Exercise: Locate each line in the records containing "screenshot". Copy it.
(Provided records)
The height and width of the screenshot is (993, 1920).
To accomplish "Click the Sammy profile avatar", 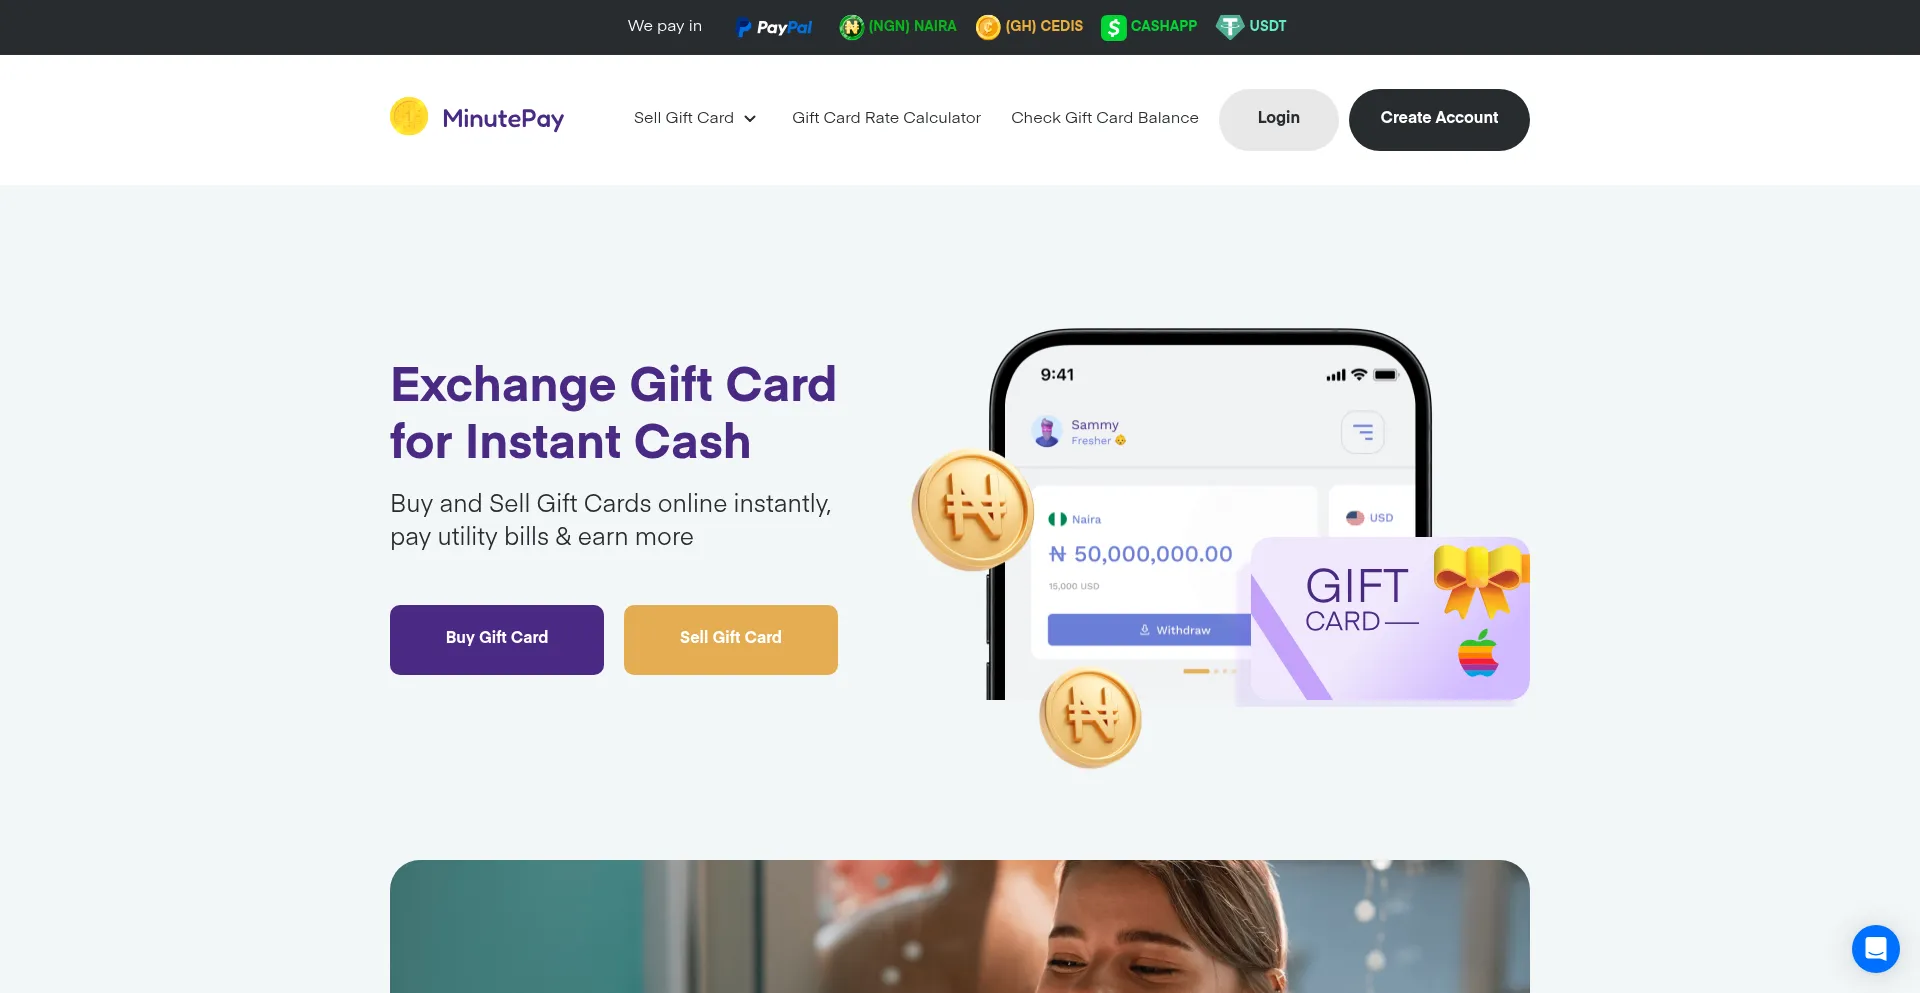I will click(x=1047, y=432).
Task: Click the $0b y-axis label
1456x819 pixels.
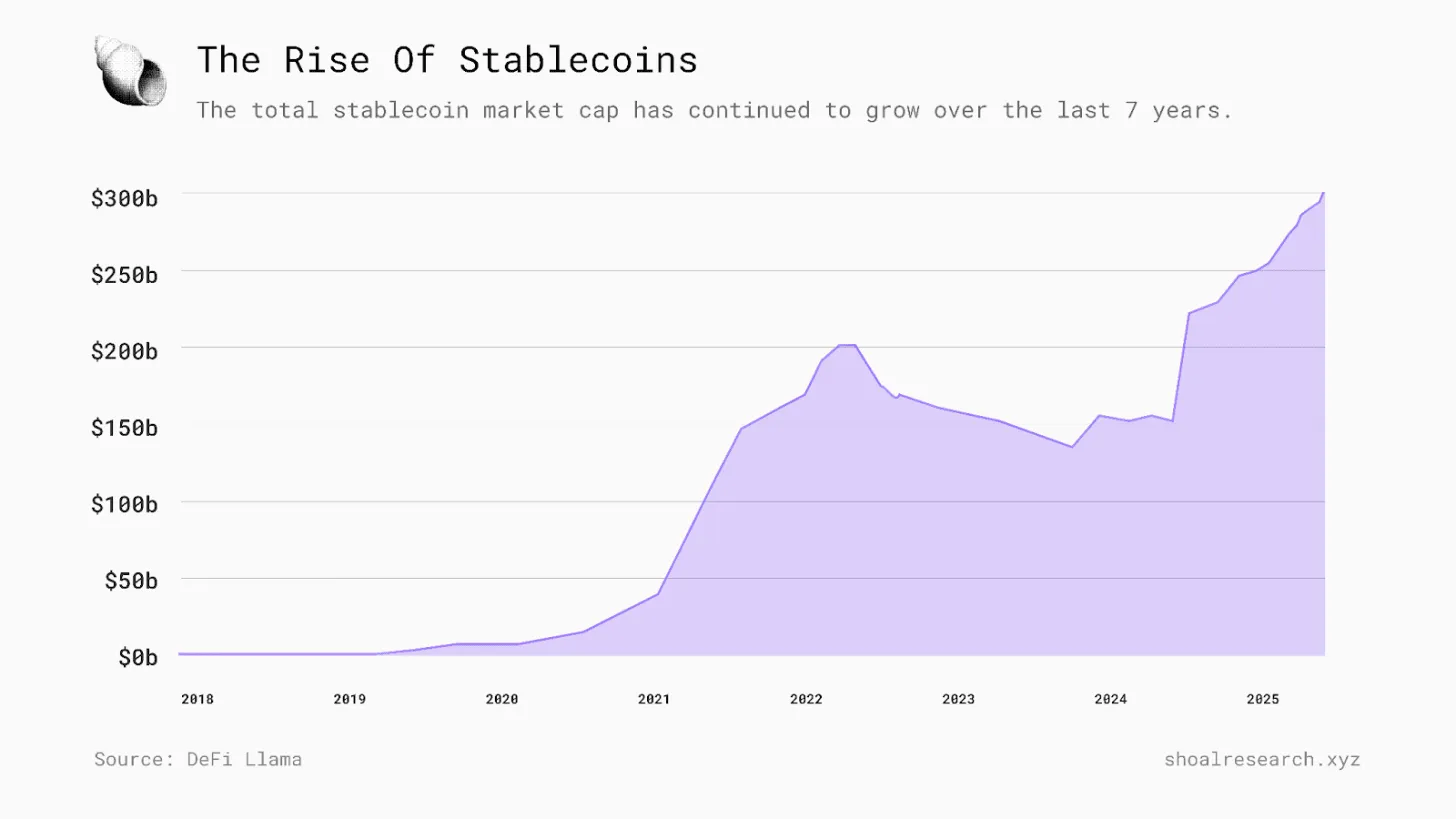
(End Provided records)
(Provided records)
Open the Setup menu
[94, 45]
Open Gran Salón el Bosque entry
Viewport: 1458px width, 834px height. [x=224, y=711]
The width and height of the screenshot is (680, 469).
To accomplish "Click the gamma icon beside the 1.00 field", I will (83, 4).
(End Provided records)
Written response:
The height and width of the screenshot is (993, 1920).
The width and height of the screenshot is (680, 469).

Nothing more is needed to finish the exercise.